Text to read |
○ ○ ○

They seem to corral their mean Australians at the border, just like they do in Canada, and everyone else is generally so nice here that my first inclination is that they are fucking with me. I'm heading over to PAX Aus in a second, after I link the comic and go HAM on this muesli. Oh! Actually, wait a second. There was something else.
There is a kind of multifloor, indie development cult in Melbourne called "The Arcade" that I had to find yesterday by looking at a map, and then remembering how to get there. Being without a "proper" "mobile" reveals the extent to which the cell phone is Deus Ex Machina of the worst sort. If someone had put a device like this in a story, we'd think they were fucking lazy. There's no thought put into it at all. It just does every Goddamn thing.
I did find it, though, and not ten feet in the door I was forced to contend with a game where players can be trees or griffins or ride griffins while other people are doing that also. It was clearly that kind of place. So I'm probably gonna find a game where you play as different kinds of quarks, let's call it Particulars, where navigating the strange attrractions of that scale are the thing. Or maybe there's something there like Infinity Wars, a digital card game that has already been out for a couple months which I've inexplicably never heard of and whose simultaneous execution and deckbuilding rules tackle big challenges of the form.

○ ○ ○

Data listing |
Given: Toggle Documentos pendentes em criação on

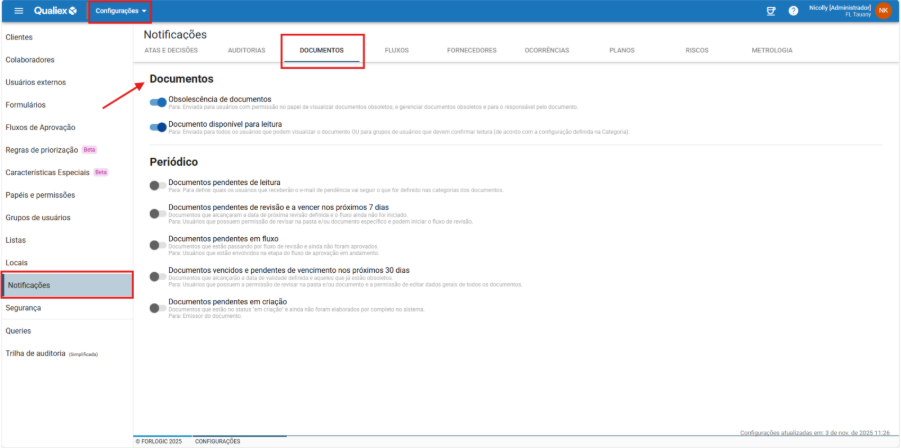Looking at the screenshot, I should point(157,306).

○ ○ ○

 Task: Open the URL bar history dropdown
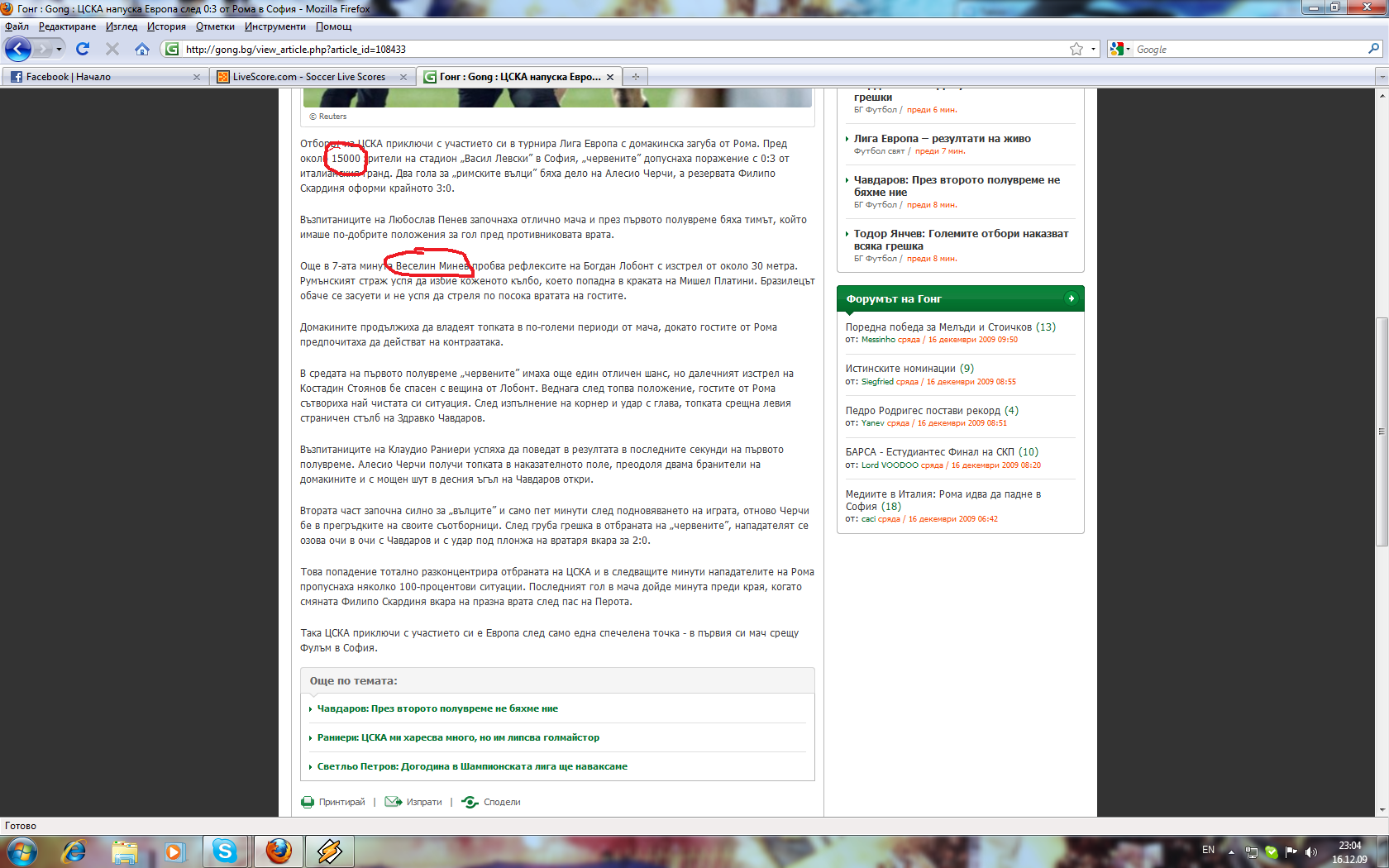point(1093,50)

○ ○ ○

To do |
A – In the blog post, what is the multifloor indie development space in Melbourne called?
B – Reproduce the passage of the blog post starting at "They seem to" and ending at "every Goddamn thing.".
The entries above are separate material, unrelated to the blog post.

Expected results |
A – The Arcade

B –
They seem to corral their mean Australians at the border, just like they do in Canada, and everyone else is generally so nice here that my first inclination is that they are fucking with me. I'm heading over to PAX Aus in a second, after I link the comic and go HAM on this muesli. Oh! Actually, wait a second. There was something else.
There is a kind of multifloor, indie development cult in Melbourne called "The Arcade" that I had to find yesterday by looking at a map, and then remembering how to get there. Being without a "proper" "mobile" reveals the extent to which the cell phone is Deus Ex Machina of the worst sort. If someone had put a device like this in a story, we'd think they were fucking lazy. There's no thought put into it at all. It just does every Goddamn thing.